Philip Zelikow, the commission's executive
director, worked on the Bush-Cheney transition
team as the new administration took power,
advising his longtime associate and former boss,
national security adviser Condoleezza Rice, on
the structure of the incoming National Security
Council.

"He came forward in case he might have useful
information," said commission spokesman Al
Felzenberg.

Zelikow, who the commission says has
withdrawn himself from those parts of its
investigation directly connected with the
transition -- a process known as recusal -- was
also appointed to the President's Foreign Intelligence Advisory Board in
October 2001.

The board provides the White House with advice about the quality,
adequacy and legality of the whole spectrum of intelligence activities.

Jamie S. Gorelick, one the 10 members of the commission and the other
official who has answered investigators' questions, was a senior official
under Attorney General Janet Reno in the Clinton administration.

"(Zelikow) recused himself from those relevant parts of the inquiry," said
Felzenberg. "Frankly, we don't see what the fuss is about."

But the revelations have been greeted with dismay by the commission's
critics, especially survivors and relatives of the dead, because they suggest
the investigation will be -- in the words of Kristen Breitweiser, who lost her
husband Ron in tower 2 of the World Trade Center -- "a whitewash."

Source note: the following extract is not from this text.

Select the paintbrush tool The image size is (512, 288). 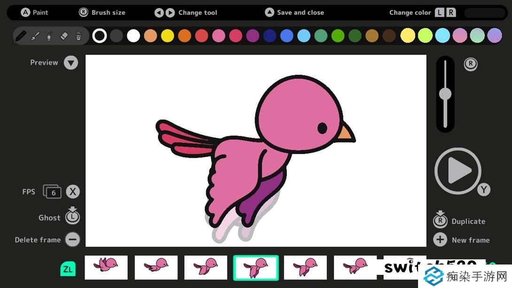[35, 36]
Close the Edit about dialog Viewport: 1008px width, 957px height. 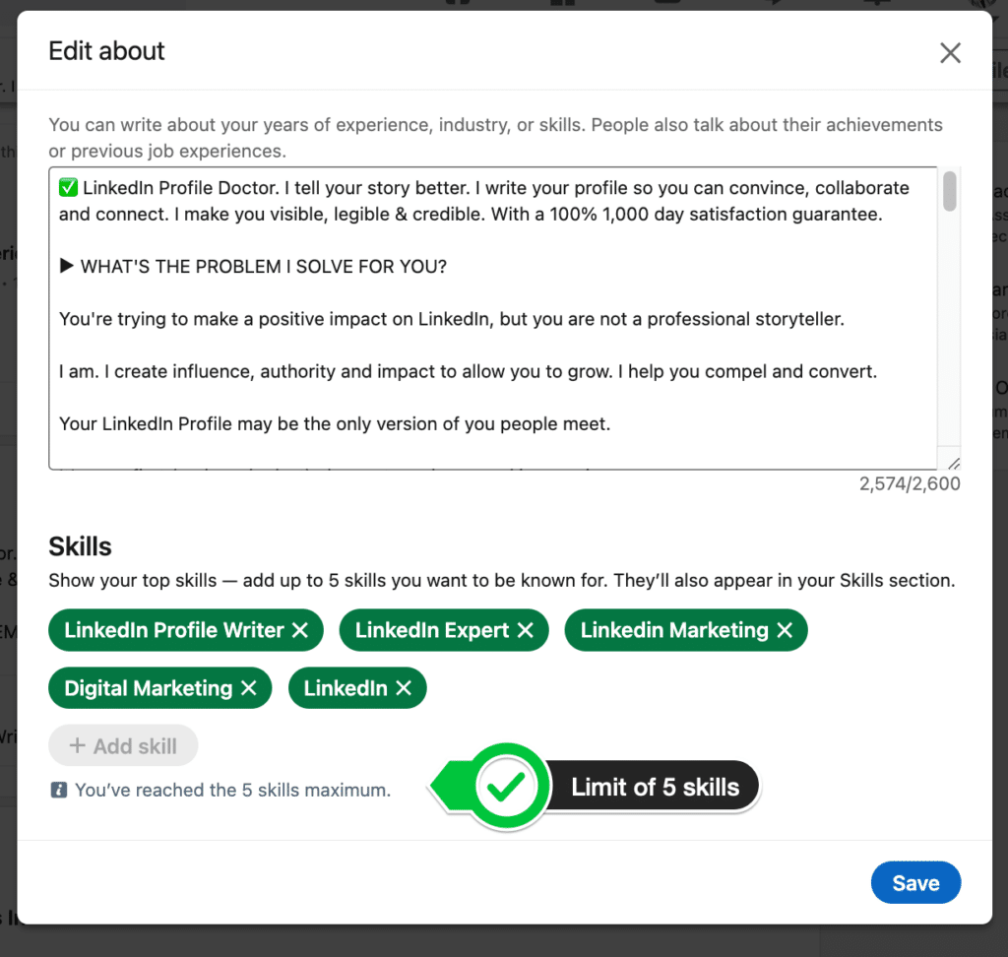tap(950, 52)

The families have said for many months that they are unhappy with
Zelikow's role, and are furious that they were not told he would be giving
evidence.

"Did he interview himself about his own role in the failures that left us
defenseless?" asked Lori Van Auken, the widow of Kenneth. "This is
bizarre.

"We entered a looking glass world on Sept. 11 and we're still in it."

The news is a particularly sharp blow to the commission's credibility
because Gorelick and Zelikow are the two officials to whom the White
House has granted the greatest access to the most secret and sensitive
national security documents of all, the presidential daily briefings.

Last year, officials acknowledged that one such briefing in August 2001,
more than a month prior to the attacks, warned that al-Qaida was
determined to strike in the United States. Some reports suggested that
hijacking -- and even the use of airplanes as missiles -- was mentioned as
the mode of assault.

The question of the transition is a significant one, because critics of
President Bush say the incoming administration "dropped the ball" on the
fight against Osama bin Laden, which had been ramping up under President
Clinton after a suicide attack by the al-Qaida network nearly destroyed the
USS Cole in Yemen in October 2000.

Bush's supporters counter it was Clinton's failure to capture or kill bin Laden
after his network destroyed two U.S. embassies in east Africa in 1998 that
emboldened the extremists to attack the United States on Sept. 11.

The families planned a meeting on the issue Thursday evening with
commission members and staff, which one predicted would be a "slugfest."

Copyright © 2001-2004 United Press International
CC



To: PartyTime who wrote (524810)1/15/2004 11:13:34 PM
From: American Spirit  Read Replies (1) | Respond to of 769670
 
Criminalizing hemp is just plain stupid. It has cost us billions. The reason behind it is that hemp is a cousin of marijuana. In my experience though I have seen good fridns die of alcohol but have never seen anyone badly damaged by pot. So why is one legal and other illegal? They bought ought to be legal. And the government could tax pot 1000% and pay for health care and education.